Laufer does not argue that we must dismiss her suit for mootness. She acknowledges that we can address jurisdictional issues in any order we choose, see Sinochem Int’l Co. v. Malaysia Int’l Shipping Corp., 549 U. S. 422, 431 (2007), and so have authority to resolve the standing issue. But mootness is easy and standing is hard, Laufer says. She urges us to refrain from resolving a difficult question in a case that is otherwise over.

Acheson, on the other hand, stresses that the difficult standing issue is the reason we took this case.
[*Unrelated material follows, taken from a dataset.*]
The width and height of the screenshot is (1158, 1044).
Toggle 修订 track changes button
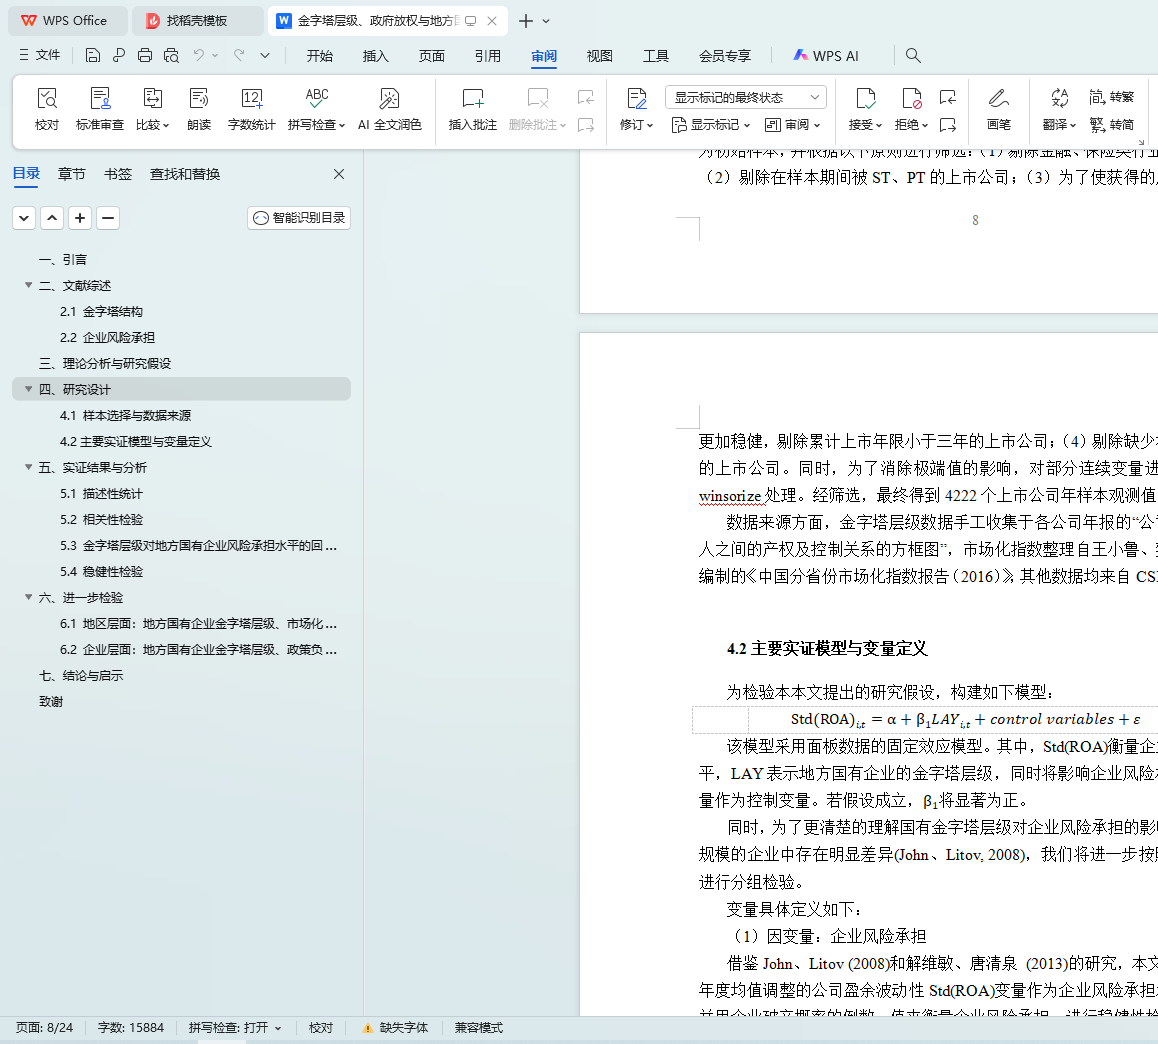tap(636, 99)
Though Laufer’s case is dead, the circuit split is very much alive. This Court has received briefs and heard oral argument. For efficiency’s sake, Acheson insists that we should settle the issue now rather than repeating the work later. Moreover, Acheson warns that if we dismiss this case for mootness, the standing issue might not come back anytime soon. While Laufer has disavowed the intention to file any more ADA tester suits, Tr. of Oral Arg. 70, others will file in the circuits that sided with her, and hotels will settle, regarding it as pointless to challenge circuit precedent in this Court. Why would any hotel take a case this far, Acheson asks, if the respondent can evade our review by abandoning a claim rather than risking a loss?

We are sensitive to Acheson’s concern about litigants manipulating the jurisdiction of this Court. We are not convinced, however, that Laufer abandoned her case in an effort to evade our review. She voluntarily dismissed her pending ADA cases after a lower court sanctioned her lawyer. She represented to this Court that she will not file any others. Laufer’s case against Acheson is moot, and we dismiss it on that ground. We emphasize, however, that we might exercise our discretion differently in a future case. *** The judgment is vacated, and the case is remanded to the United States Court of Appeals for the First Circuit with instructions to dismiss the case as moot. See United States v. Munsingwear, Inc., 340 U. S. 36 (1950). Justice Jackson objects to this disposition, urging us to instead leave the First Circuit’s judgment in place. Post, at 16–20 (opinion concurring in judgment). Our Munsingwear practice is well settled. See, e. g., United States v. Microsoft Corp., 584 U. S. 236, 240 (2018) (per curiam); Great Western Sugar Co. v. Nelson, 442 U. S. 92, 93–94 (1979) (per curiam); Duke Power Co. v. Greenwood County, 299 U. S. 259, 267 (1936) (per curiam); see also S. Shapiro, K. Geller, T. Bishop, E. Hartnett, & D. Himmelfarb, Supreme Court Practice § 19.5 (11th ed. 2019). We decline Justice Jackson’s invitation to reconsider it.

It is so ordered.


  1. On November 14th, the Fourth Circuit vacated and remanded the suspension order, holding that the District Court gave Gillespie insufficient notice that it might sanction him not only for dishonesty to opposing counsel, but also for failing to communicate with his clients. In re Gillespie, No. 23–1819 (2023) (per curiam). Disciplinary proceedings remain pending in the District Court.